Book Reviews

MEMBERS BOOK REVIEWS

Following on from their ‘Railroad & The Art of Place’ book reviewed above, the Center for Railroad Photography and Art have produced an anthology expanding on this theme.

Featuring the work of 30 photographers and several short essays the book explores how railways shape and are shaped by the landscapes and communities they serve. Amongst the subjects explored in the essays are rural stations, post industrial landscapes, crossings and the spaces around railways.

The book features several truly astonishing photographs. In a chapter on North Dakota Lewis Ableidinger looks at the effect an area has on us as children growing up and how that remains with us through life. It features a terrific Black & White photograph of a string of deer crossing a snowy landscape as a train appears over the hill behind.

In a chapter on steel works in Pittsburgh there are some superb Black & White pictures by Oren B Helbok. Jeff Brouws has some superb pictures in several of the chapters. One really memorable image comes in the chapter on rural stations. Today there are just 529 stations on the Amtrak network, a truly shocking figure for such a vast country. The picture of the disused station building at Currie, Nevada could be a still from a classic Western film.. Another Jeff Brouws picture struck a chord with me as it shows a lonely signal box (tower) at night with lights shining out into the darkness. A truly memorable and atmospheric image.

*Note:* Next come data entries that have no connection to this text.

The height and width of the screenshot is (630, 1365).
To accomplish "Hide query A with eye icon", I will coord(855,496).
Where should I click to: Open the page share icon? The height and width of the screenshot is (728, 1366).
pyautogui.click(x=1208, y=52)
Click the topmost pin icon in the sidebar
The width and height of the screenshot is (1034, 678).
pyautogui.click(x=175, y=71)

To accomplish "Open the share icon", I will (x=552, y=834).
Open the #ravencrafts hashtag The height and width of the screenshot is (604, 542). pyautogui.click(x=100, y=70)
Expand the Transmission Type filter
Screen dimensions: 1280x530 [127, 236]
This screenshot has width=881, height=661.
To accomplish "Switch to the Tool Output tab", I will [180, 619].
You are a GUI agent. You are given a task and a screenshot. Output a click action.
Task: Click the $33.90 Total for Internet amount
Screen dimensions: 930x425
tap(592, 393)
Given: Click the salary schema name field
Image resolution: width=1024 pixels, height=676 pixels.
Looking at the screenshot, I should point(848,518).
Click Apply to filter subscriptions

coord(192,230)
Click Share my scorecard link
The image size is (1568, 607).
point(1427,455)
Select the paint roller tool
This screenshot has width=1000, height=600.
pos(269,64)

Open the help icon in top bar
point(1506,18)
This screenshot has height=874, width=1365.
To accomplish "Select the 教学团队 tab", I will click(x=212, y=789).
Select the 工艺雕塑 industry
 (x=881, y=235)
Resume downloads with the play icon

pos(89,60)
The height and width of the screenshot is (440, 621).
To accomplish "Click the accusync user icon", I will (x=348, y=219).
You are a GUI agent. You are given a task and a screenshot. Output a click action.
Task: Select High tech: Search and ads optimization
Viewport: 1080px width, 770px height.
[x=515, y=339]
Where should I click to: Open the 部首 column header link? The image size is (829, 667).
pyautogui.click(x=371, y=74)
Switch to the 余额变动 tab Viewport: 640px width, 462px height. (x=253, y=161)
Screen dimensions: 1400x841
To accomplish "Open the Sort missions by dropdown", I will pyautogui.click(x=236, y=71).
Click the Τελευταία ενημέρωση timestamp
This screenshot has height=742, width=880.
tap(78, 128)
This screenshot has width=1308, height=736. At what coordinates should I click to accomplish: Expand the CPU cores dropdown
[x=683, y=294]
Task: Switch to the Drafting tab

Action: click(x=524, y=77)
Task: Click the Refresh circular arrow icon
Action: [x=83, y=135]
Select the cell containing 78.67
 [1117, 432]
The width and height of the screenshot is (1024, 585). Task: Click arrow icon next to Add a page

There are several really striking colour photographs spread throughout the book. It’s a real pleasure to see colours rendered in a muted natural tone allowing the pictures time to have a lasting impact without being overwhelmed by over manipulation and processing. Reproduction quality is superb throughout the book.

This hefty tome is an absolute must for railway photographers who strive to do more than just record images of trains. The essays are thought provoking and the images inspirational. Many of the concepts explored in the book are applicable to us here with large post industrial areas.. I can’t recommend the book highly enough.

Dafydd Whyles

The Railroad and the Art of Place.

Published by the Center for Railroad Photography & Art.

ISBN 978-1637-60496-0

£38 – £45

This is quite a challenging book for railway photographers as all the images were made during dull days in February on Black & White film. This was a deliberate choice as the author was more interested in showing the landscape and how it relates to the railway.

The photographs were taken around Williamson in West Virginia, a prominent railhead on the Pocahontas Division of the Norfolk & Southern Railroad. This once booming coal railroad still carries the black gold but things have changed since the heyday and the towns along the route are now desolate and run down. Despite this the spirit of the people remain, both of the residents and the crews and staff along the line. As politicians angst and promise to help, the railway rumbles on.

This volume is the result of a long contemplation by the author of places and people and how the railways they serve interact. The book demands study and thought and can be an inspiration to us today. In these times of travel restrictions when we are looking much closer to home for our images than usual, this book helps us to look and think that little bit harder.
Dafydd Whyles .

The Railroad and the Art of Place, David Kahler.

Published by Center for Railroad Photography & Art

ISBN 978-0-692-74877-0

£38 – £46

This latest offering from the CRPA follows the tradition of focusing on a particular theme or photographer — in this case J. Parker Lamb, or Parker as he was known. He came to notice as a 20 year-old, having his first photograph published in TRAINS magazine in 1954 and in the following year being part of a feature on top railway photographers of the time.

Operating in Mississippi and Alabama, Parker became known for creative use of light and composition. As was the case in the UK, where many of the established photographers turned away from railways with the passing of steam, a few in the US carried on, turning their gaze to diesels and working out how they could photograph them in interesting ways and show the characteristics unique to them. Parker, along with a handful of others, pushed boundaries in US railway photography as Colin Gifford and others did in the UK about ten years later.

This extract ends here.